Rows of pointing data
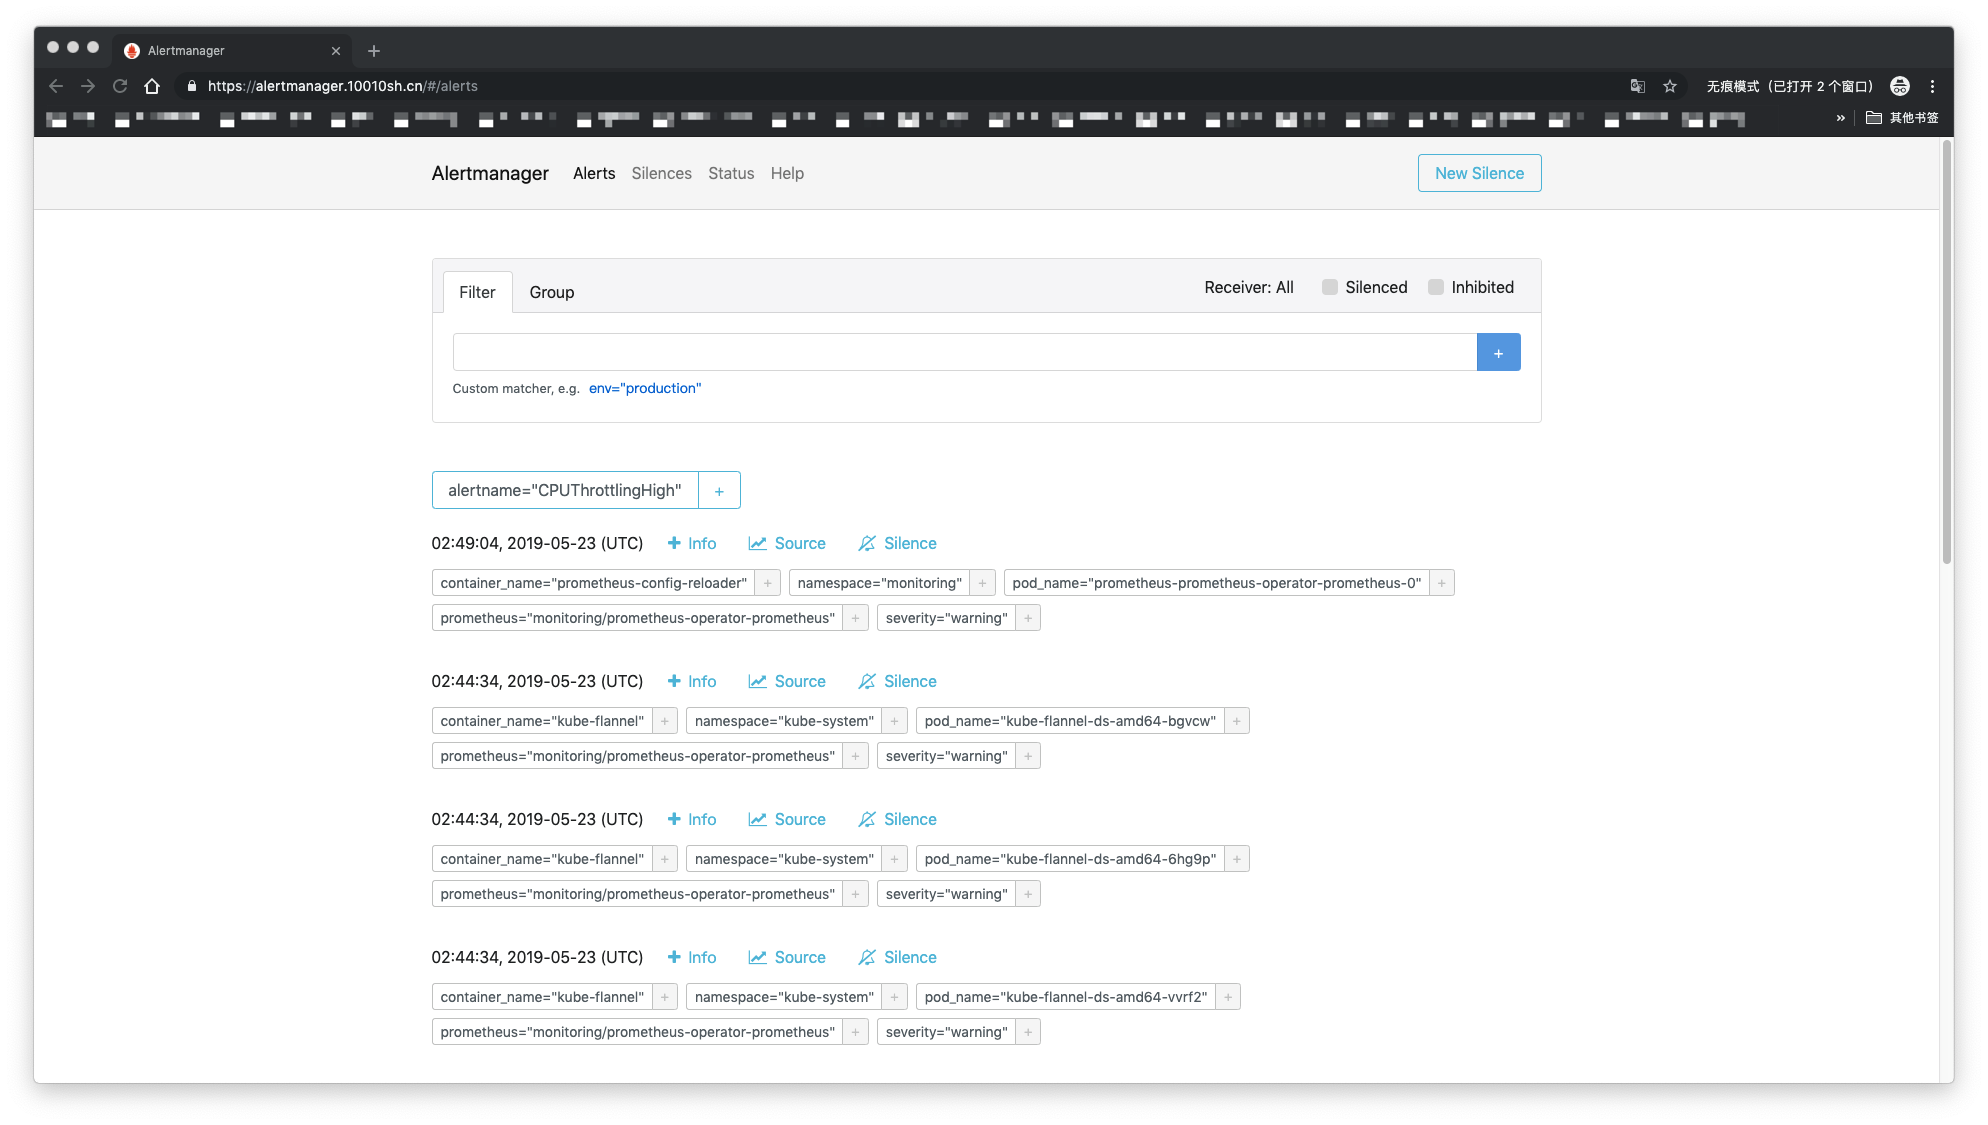
Task: Click the New Silence button
Action: [1479, 173]
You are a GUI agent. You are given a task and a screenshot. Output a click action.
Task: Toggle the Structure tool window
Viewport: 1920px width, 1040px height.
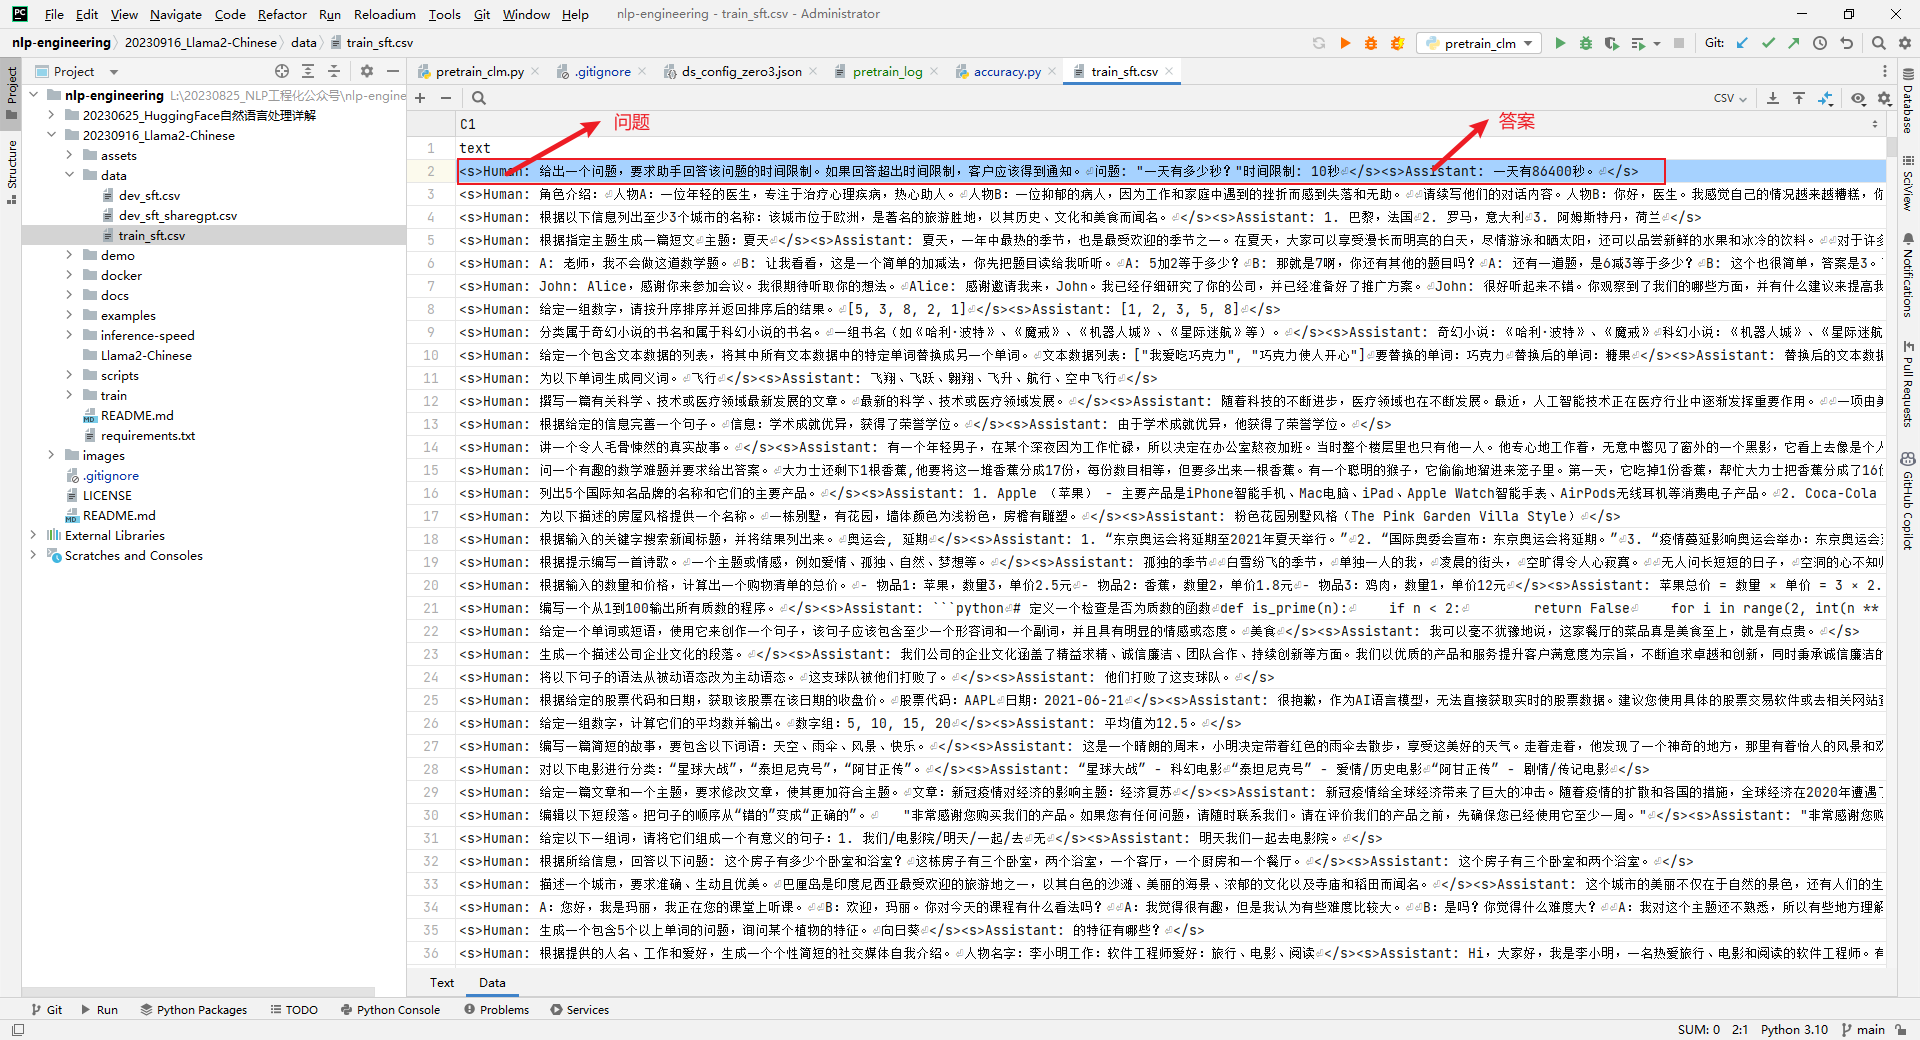(x=12, y=170)
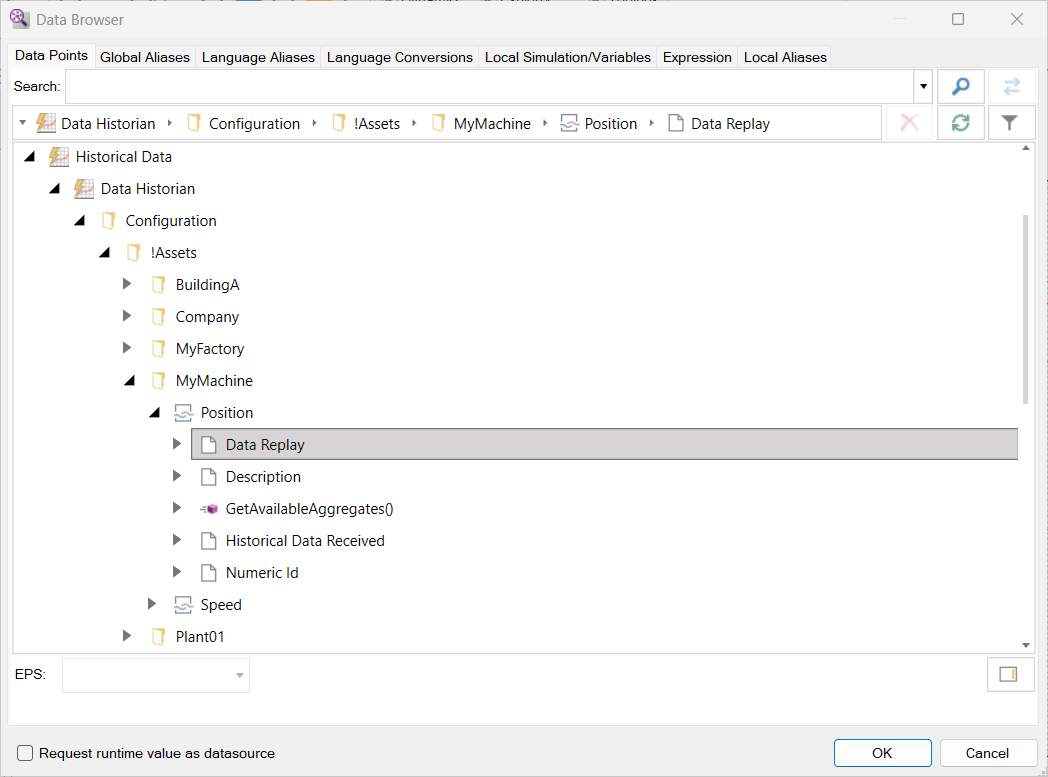Click the GetAvailableAggregates() method cube icon
1048x777 pixels.
point(209,509)
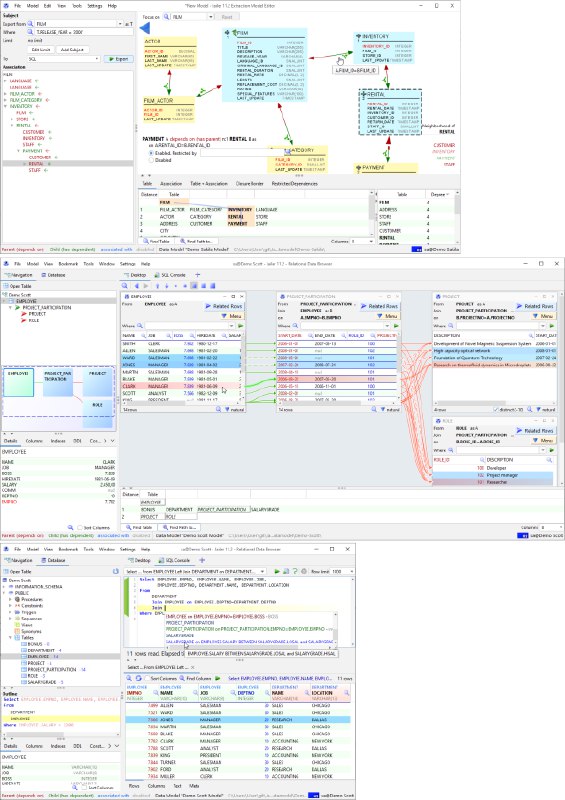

GIVEN INSTRUCTION
Quote the material above word for word, leaving out the pictures.

OUTPUT OF THE TASK
Task: Click the New Silence button
Action: [1479, 173]
You are a GUI agent. You are given a task and a screenshot. Output a click action.
Task: Toggle the Structure tool window
Viewport: 1920px width, 1040px height.
(x=12, y=170)
Click the GetAvailableAggregates() method cube icon
1048x777 pixels.
point(209,509)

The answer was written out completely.